My fingers slipped and skidded in the gray, seeking purchase and finding nothing. I realized that I was crying. Part of me knew that I needed to stop, that tears were a growth medium in and of themselves—not as good as orange juice, maybe, but still excellent. The rest of me knew that there was no point. I could cry forever, and it wouldn’t change anything.
There was always one orange on the tree that didn’t succumb, always one slice of bread that somehow stayed clean and untouched when the blue mold bloomed. Resistance existed in nature, because without it, there would be nothing left.
Nikki hadn’t been able to last longer because I fed her. That was delusion, me trying to convince myself that all things were created somehow equal. Nikki had lasted longer because I gave birth to her, and because I, through some bitter quirk of genetics, some unspeakably cruel twist of DNA, I was resistant.
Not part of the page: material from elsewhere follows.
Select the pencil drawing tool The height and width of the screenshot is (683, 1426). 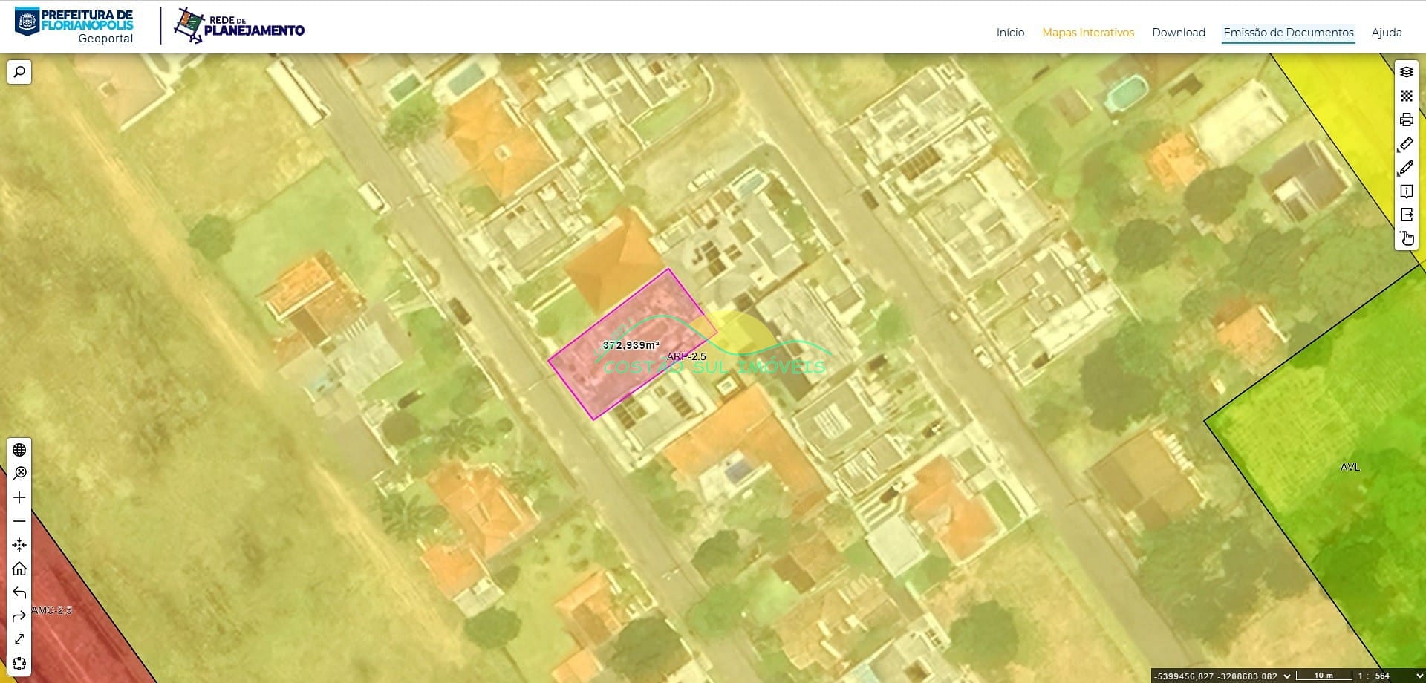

My hands seized on something down in the softness. I lifted it up, feeling it start to come to pieces against my fingers. Still, the shape of it was true. I had never really seen it before—not undressed, not without its cloak of flesh and human features, the pursed lips, the eyes so much like mine—but I had known it since it first started to grow inside me. It had been the first thing of Nikki to truly have form, taking up most of her ultrasound pictures. It had seemed so big then, housed within the palace of my belly. It feels so small now.
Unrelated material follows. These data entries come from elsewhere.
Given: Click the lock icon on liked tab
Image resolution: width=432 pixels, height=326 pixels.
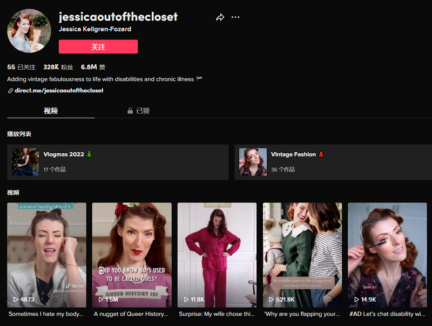Looking at the screenshot, I should (130, 111).
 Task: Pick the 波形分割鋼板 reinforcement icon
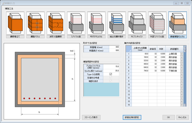(x=56, y=25)
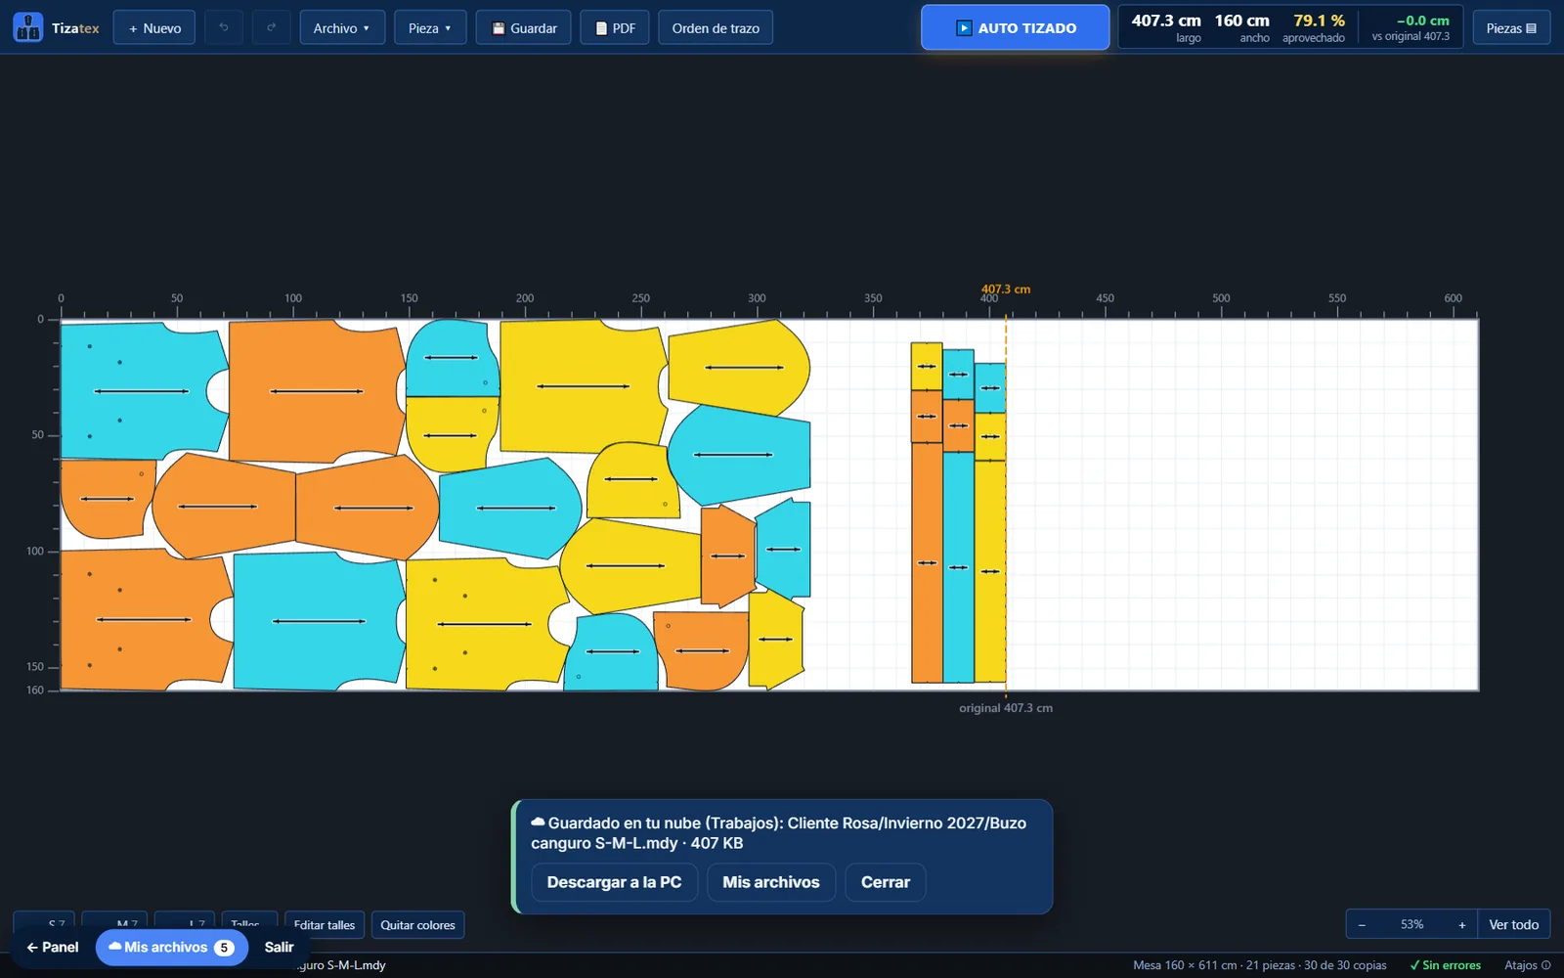Click the Tizatex logo icon
1564x978 pixels.
[28, 27]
I pulled, and Nikki’s crumbling skull was in my hands, patches of white bone gleaming through the runnels of gray mold. She almost looked like she was smiling at me.
“Hi, baby girl,” I whispered. I pressed my lips against her forehead, feeling the softness there, the way the bone bent under even that faint and loving pressure. There was no moisture left. The fungus might have taken her slowly, but in the end, it took everything she had. There was nothing left for me to save. Maybe there never had been.
“Resistant” was not the same thing as “immune.” Immunities almost never occurred in nature. I kissed my daughter’s skull again, bearing down harder this time, until it came apart in my hands and crumbled into the greater gray. Shreds of fungus clung to my lips, light and soft as cotton candy. I licked them away. They had no taste. I swallowed anyway.
Nikki began her life inside me. This fungus was all that remained of her. It was only right that she go back where she belonged.